Eight of those customers (so far) have decided to hold Ashley Madison responsible. They have filed lawsuits against the company in California, Georgia, Minnesota, Missouri, Tennessee and Texas.
They seek class-action status to represent Ashley Madison’s 37 million users.
The lawsuits claim negligence, breach of contract and privacy violations. They charge that Ashley Madison failed to take reasonable steps to protect the security of its users, including those who paid the $19 fee to have their information deleted.
If they win–and force the owners of Ashley Madison to pay up big-time–this could set a precedent for lawsuits by other victims of such data breaches.

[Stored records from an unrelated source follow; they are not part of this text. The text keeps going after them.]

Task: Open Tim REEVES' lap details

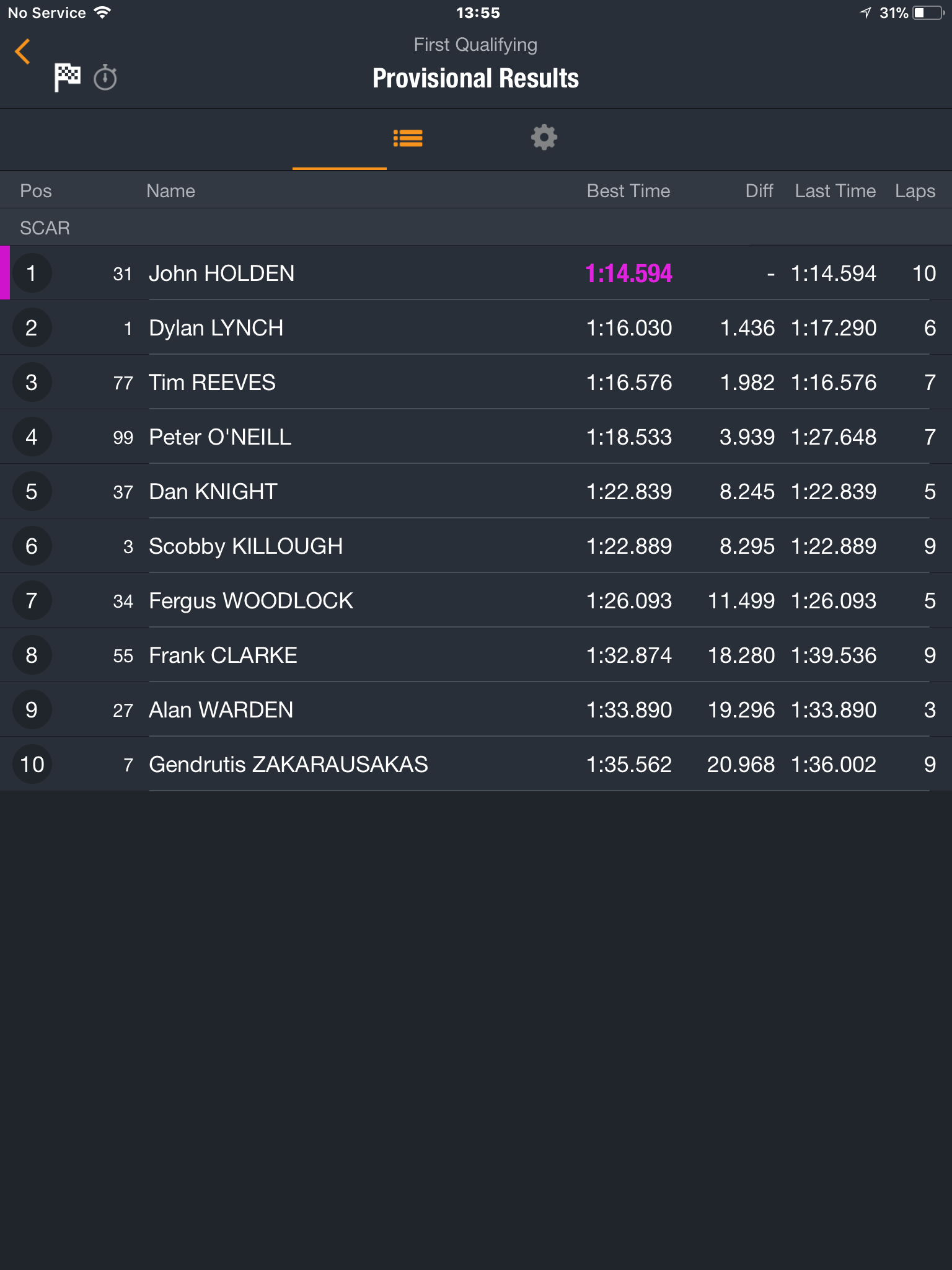Action: [476, 383]
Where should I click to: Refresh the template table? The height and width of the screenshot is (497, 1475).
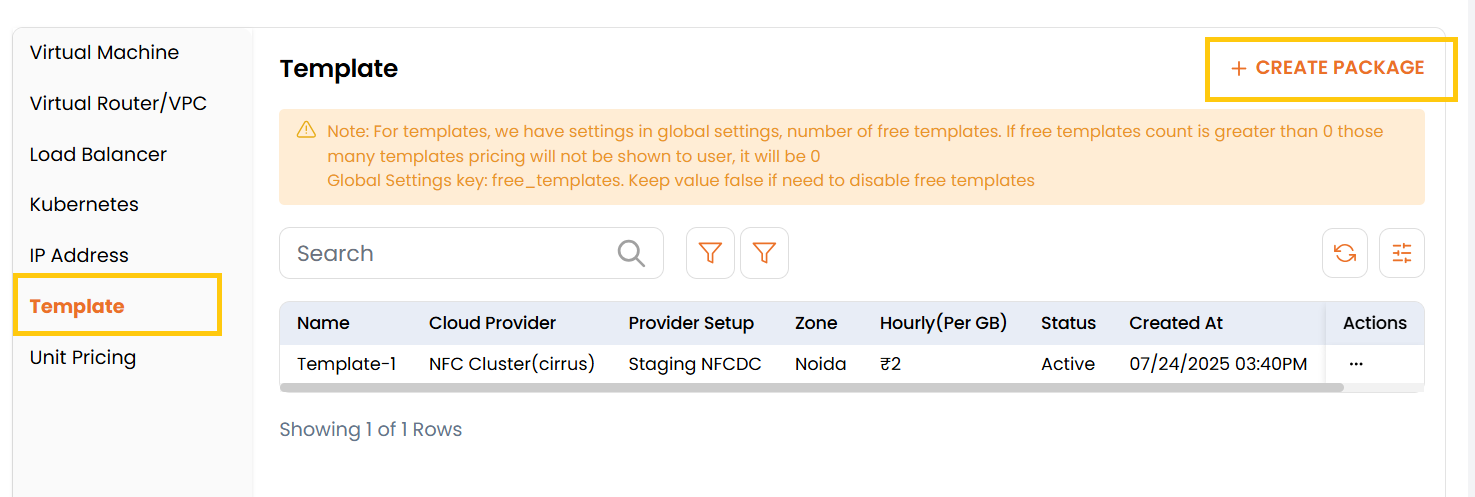pyautogui.click(x=1345, y=253)
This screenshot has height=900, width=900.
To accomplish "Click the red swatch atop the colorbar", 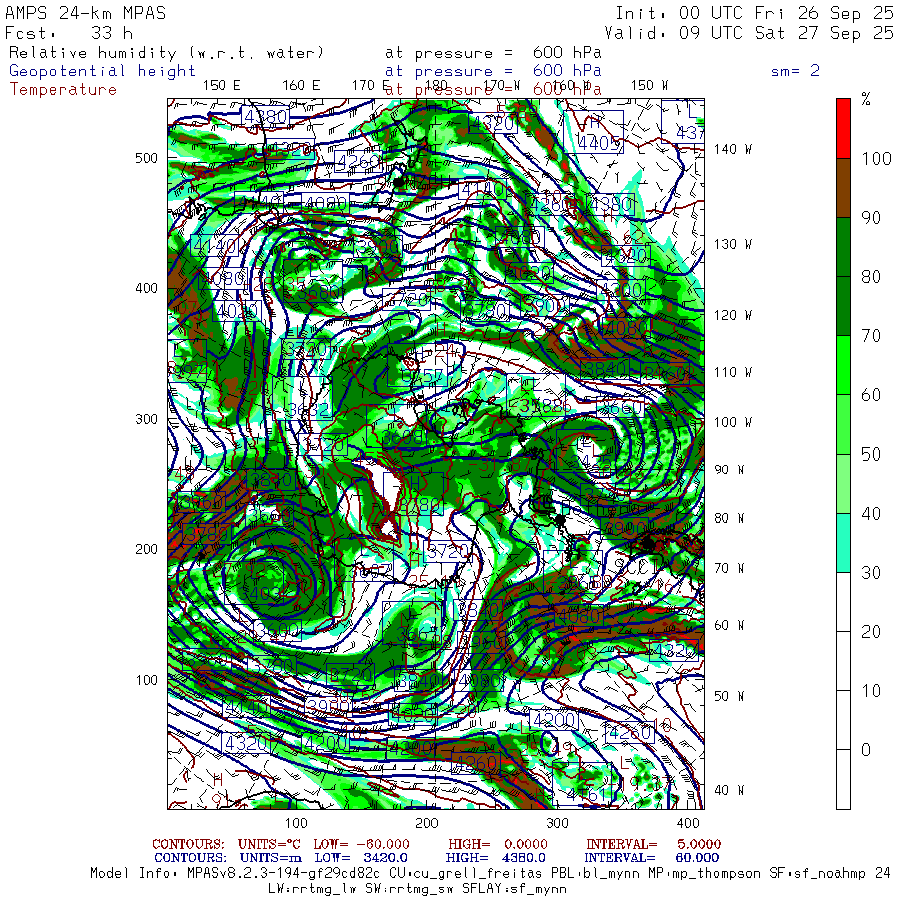I will 844,127.
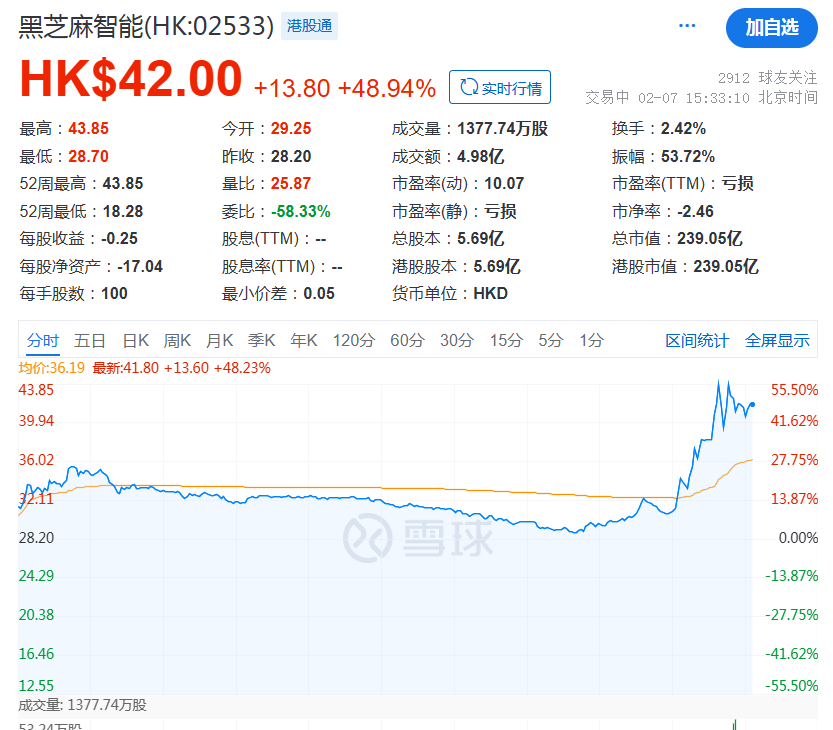Open the 年K yearly chart tab
The width and height of the screenshot is (833, 730).
point(302,340)
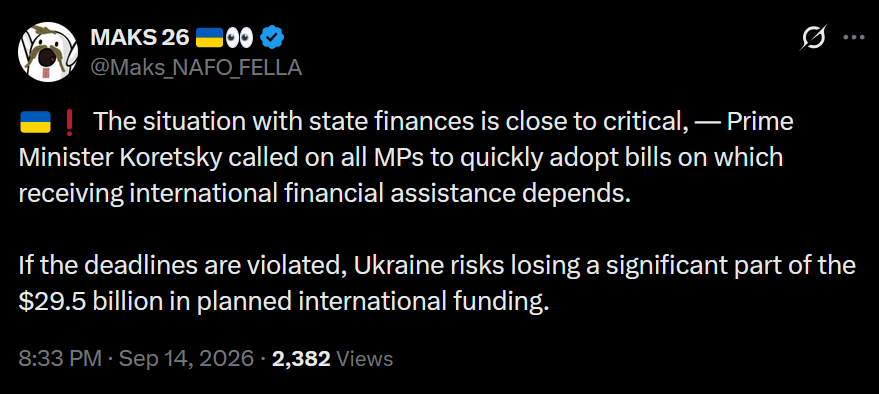The image size is (879, 394).
Task: Click the blue verified badge
Action: [274, 38]
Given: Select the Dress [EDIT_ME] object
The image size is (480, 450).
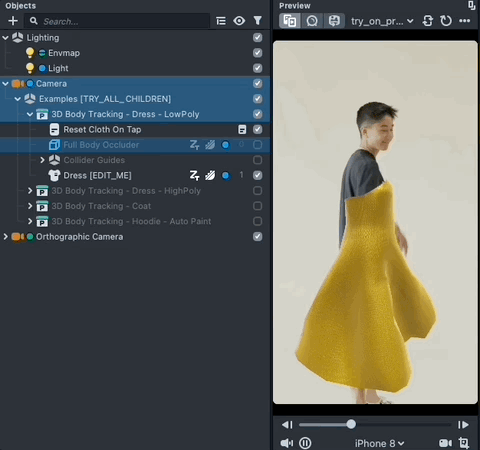Looking at the screenshot, I should pos(97,175).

An October 22, 2014 “commentary” published in Forbes magazine raised the highly disturbing question: “Cybersecurity: Does Corporate America Really Care?”
And the answer is clearly: No.
Its author is John Hering, co-founder and executive director of Lookout, which bills itself as “the world leader in mobile security for consumers and enterprises alike.”
“One thing is clear,” writes Hering. “CEOs need to put security on their strategic agendas alongside revenue growth and other issues given priority in boardrooms.”
Hering warns that “CEOs don’t seem to be making security a priority.” And he offers several reasons for this:
- The sheer number of data compromises;
- Relatively little consumer outcry;
- Almost no impact on the companies’ standing on Wall Street;
- Executives may consider such breaches part of the cost of doing business.
“Sales figures and new products are top of mind,” writes Hering. “Shoring up IT systems aren’t.”
The key to sharply reducing data breaches lies in holding greed-obsessed CEOs financially accountable for their criminal negligence.
Only then will their mindset of “We don’t care, we don’t have to” be replaced with: “We care, because our heads will roll if we don’t.”